**Objective**
Please rewrite all of the material below, swapping in "Display resolution" wherever "Image resolution" appears and leaving everything else unchanged.

━━━

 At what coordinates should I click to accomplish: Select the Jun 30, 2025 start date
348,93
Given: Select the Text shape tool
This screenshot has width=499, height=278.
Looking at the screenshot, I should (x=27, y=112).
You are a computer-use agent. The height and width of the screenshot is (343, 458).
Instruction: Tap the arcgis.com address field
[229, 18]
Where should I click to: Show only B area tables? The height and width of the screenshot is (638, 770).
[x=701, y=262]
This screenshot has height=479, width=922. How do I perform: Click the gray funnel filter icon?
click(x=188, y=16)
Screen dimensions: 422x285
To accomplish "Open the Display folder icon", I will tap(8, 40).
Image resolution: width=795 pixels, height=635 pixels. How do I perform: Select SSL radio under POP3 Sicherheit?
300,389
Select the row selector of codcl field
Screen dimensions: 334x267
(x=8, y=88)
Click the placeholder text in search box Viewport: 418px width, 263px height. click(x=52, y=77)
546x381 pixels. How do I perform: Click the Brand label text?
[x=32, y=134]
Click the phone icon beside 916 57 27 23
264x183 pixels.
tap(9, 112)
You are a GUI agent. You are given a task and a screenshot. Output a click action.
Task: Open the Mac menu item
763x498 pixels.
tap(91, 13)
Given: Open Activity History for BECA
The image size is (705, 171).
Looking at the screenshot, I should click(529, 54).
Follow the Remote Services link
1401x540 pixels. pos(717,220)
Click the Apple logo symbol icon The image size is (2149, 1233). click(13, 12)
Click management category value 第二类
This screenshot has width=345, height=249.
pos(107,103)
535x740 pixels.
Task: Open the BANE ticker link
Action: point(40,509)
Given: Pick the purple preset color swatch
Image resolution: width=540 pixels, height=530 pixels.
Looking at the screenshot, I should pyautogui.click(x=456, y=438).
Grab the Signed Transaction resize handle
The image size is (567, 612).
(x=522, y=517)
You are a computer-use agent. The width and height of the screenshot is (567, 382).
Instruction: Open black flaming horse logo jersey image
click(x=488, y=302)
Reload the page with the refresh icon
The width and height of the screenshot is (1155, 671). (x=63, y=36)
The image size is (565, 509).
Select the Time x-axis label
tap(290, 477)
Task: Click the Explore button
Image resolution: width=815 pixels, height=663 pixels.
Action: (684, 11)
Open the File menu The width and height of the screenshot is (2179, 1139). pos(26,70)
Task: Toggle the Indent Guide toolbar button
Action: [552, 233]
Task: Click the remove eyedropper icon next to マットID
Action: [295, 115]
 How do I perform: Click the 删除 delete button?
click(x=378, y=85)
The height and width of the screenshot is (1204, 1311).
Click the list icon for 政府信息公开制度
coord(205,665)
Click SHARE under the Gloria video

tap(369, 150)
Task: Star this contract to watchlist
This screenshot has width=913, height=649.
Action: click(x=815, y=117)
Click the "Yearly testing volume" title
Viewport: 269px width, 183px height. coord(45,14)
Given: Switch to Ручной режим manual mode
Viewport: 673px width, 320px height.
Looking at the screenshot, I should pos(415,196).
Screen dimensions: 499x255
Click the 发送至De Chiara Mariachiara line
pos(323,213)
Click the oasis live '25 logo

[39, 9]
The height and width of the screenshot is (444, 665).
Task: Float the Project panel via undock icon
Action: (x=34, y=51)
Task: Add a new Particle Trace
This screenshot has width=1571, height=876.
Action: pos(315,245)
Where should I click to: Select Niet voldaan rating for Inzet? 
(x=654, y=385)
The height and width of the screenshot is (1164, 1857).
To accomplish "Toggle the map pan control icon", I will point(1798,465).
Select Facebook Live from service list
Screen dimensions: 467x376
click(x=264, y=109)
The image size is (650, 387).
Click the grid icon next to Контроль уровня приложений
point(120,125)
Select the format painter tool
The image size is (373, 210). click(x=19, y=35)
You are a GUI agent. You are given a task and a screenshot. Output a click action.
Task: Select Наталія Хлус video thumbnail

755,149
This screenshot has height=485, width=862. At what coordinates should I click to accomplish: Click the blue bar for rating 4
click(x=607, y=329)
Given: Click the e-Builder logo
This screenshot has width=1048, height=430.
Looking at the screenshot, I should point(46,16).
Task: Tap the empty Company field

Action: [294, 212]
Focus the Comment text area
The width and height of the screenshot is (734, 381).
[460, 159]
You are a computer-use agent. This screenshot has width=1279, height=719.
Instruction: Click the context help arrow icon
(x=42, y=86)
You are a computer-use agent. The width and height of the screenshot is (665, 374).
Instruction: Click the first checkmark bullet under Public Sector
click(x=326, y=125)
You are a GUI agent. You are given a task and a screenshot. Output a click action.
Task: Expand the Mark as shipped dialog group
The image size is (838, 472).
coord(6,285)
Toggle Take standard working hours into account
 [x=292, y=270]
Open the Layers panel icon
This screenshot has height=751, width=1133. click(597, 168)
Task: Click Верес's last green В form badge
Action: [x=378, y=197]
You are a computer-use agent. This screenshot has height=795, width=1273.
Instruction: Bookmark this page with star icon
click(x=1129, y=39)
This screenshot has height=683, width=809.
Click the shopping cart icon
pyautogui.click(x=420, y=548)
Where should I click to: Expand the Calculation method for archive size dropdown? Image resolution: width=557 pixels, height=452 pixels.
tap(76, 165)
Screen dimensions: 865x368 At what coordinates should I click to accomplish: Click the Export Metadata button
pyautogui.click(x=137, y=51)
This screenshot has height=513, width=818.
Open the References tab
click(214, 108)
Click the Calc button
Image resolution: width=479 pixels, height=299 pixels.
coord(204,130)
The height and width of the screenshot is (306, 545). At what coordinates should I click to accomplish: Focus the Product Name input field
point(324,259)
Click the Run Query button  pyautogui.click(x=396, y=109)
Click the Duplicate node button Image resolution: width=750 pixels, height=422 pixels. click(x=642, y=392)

━━━

**In response**
 At what coordinates should I click to accomplish: Select the Jun 30, 2025 start date
348,93
Given: Select the Text shape tool
This screenshot has width=499, height=278.
Looking at the screenshot, I should (x=27, y=112).
You are a computer-use agent. The height and width of the screenshot is (343, 458).
Instruction: Tap the arcgis.com address field
[229, 18]
Where should I click to: Show only B area tables? The height and width of the screenshot is (638, 770).
[x=701, y=262]
This screenshot has height=479, width=922. How do I perform: Click the gray funnel filter icon?
click(x=188, y=16)
Screen dimensions: 422x285
To accomplish "Open the Display folder icon", I will tap(8, 40).
Display resolution: width=795 pixels, height=635 pixels. How do I perform: Select SSL radio under POP3 Sicherheit?
300,389
Select the row selector of codcl field
Screen dimensions: 334x267
(x=8, y=88)
Click the placeholder text in search box Viewport: 418px width, 263px height. click(x=52, y=77)
546x381 pixels. How do I perform: Click the Brand label text?
[x=32, y=134]
Click the phone icon beside 916 57 27 23
264x183 pixels.
tap(9, 112)
You are a GUI agent. You are given a task and a screenshot. Output a click action.
Task: Open the Mac menu item
763x498 pixels.
tap(91, 13)
Given: Open Activity History for BECA
The image size is (705, 171).
Looking at the screenshot, I should click(529, 54).
Follow the Remote Services link
1401x540 pixels. pos(717,220)
Click the Apple logo symbol icon The image size is (2149, 1233). click(13, 12)
Click management category value 第二类
This screenshot has width=345, height=249.
pos(107,103)
535x740 pixels.
Task: Open the BANE ticker link
Action: point(40,509)
Given: Pick the purple preset color swatch
Display resolution: width=540 pixels, height=530 pixels.
Looking at the screenshot, I should pyautogui.click(x=456, y=438).
Grab the Signed Transaction resize handle
The image size is (567, 612).
(x=522, y=517)
You are a computer-use agent. The width and height of the screenshot is (567, 382).
Instruction: Open black flaming horse logo jersey image
click(x=488, y=302)
Reload the page with the refresh icon
The width and height of the screenshot is (1155, 671). (x=63, y=36)
The image size is (565, 509).
Select the Time x-axis label
tap(290, 477)
Task: Click the Explore button
Display resolution: width=815 pixels, height=663 pixels.
Action: (684, 11)
Open the File menu The width and height of the screenshot is (2179, 1139). pos(26,70)
Task: Toggle the Indent Guide toolbar button
Action: [552, 233]
Task: Click the remove eyedropper icon next to マットID
Action: [295, 115]
 How do I perform: Click the 删除 delete button?
click(x=378, y=85)
The height and width of the screenshot is (1204, 1311).
Click the list icon for 政府信息公开制度
coord(205,665)
Click SHARE under the Gloria video

tap(369, 150)
Task: Star this contract to watchlist
This screenshot has width=913, height=649.
Action: click(x=815, y=117)
Click the "Yearly testing volume" title
Viewport: 269px width, 183px height. coord(45,14)
Given: Switch to Ручной режим manual mode
Viewport: 673px width, 320px height.
Looking at the screenshot, I should pos(415,196).
Screen dimensions: 499x255
Click the 发送至De Chiara Mariachiara line
pos(323,213)
Click the oasis live '25 logo

[39, 9]
The height and width of the screenshot is (444, 665).
Task: Float the Project panel via undock icon
Action: (x=34, y=51)
Task: Add a new Particle Trace
This screenshot has width=1571, height=876.
Action: pos(315,245)
Where should I click to: Select Niet voldaan rating for Inzet? 
(x=654, y=385)
The height and width of the screenshot is (1164, 1857).
To accomplish "Toggle the map pan control icon", I will point(1798,465).
Select Facebook Live from service list
Screen dimensions: 467x376
click(x=264, y=109)
The image size is (650, 387).
Click the grid icon next to Контроль уровня приложений
point(120,125)
Select the format painter tool
The image size is (373, 210). click(x=19, y=35)
You are a GUI agent. You are given a task and a screenshot. Output a click action.
Task: Select Наталія Хлус video thumbnail

755,149
This screenshot has height=485, width=862. At what coordinates should I click to accomplish: Click the blue bar for rating 4
click(x=607, y=329)
Given: Click the e-Builder logo
This screenshot has width=1048, height=430.
Looking at the screenshot, I should point(46,16).
Task: Tap the empty Company field

Action: [294, 212]
Focus the Comment text area
The width and height of the screenshot is (734, 381).
[460, 159]
You are a computer-use agent. This screenshot has width=1279, height=719.
Instruction: Click the context help arrow icon
(x=42, y=86)
You are a computer-use agent. The width and height of the screenshot is (665, 374).
Instruction: Click the first checkmark bullet under Public Sector
click(x=326, y=125)
You are a GUI agent. You are given a task and a screenshot. Output a click action.
Task: Expand the Mark as shipped dialog group
The image size is (838, 472).
coord(6,285)
Toggle Take standard working hours into account
 [x=292, y=270]
Open the Layers panel icon
This screenshot has height=751, width=1133. click(597, 168)
Task: Click Верес's last green В form badge
Action: [x=378, y=197]
You are a computer-use agent. This screenshot has height=795, width=1273.
Instruction: Bookmark this page with star icon
click(x=1129, y=39)
This screenshot has height=683, width=809.
Click the shopping cart icon
pyautogui.click(x=420, y=548)
Where should I click to: Expand the Calculation method for archive size dropdown? Display resolution: width=557 pixels, height=452 pixels.
tap(76, 165)
Screen dimensions: 865x368 At what coordinates should I click to accomplish: Click the Export Metadata button
pyautogui.click(x=137, y=51)
This screenshot has height=513, width=818.
Open the References tab
click(214, 108)
Click the Calc button
Display resolution: width=479 pixels, height=299 pixels.
coord(204,130)
The height and width of the screenshot is (306, 545). At what coordinates should I click to accomplish: Focus the Product Name input field
point(324,259)
Click the Run Query button  pyautogui.click(x=396, y=109)
Click the Duplicate node button Display resolution: width=750 pixels, height=422 pixels. click(x=642, y=392)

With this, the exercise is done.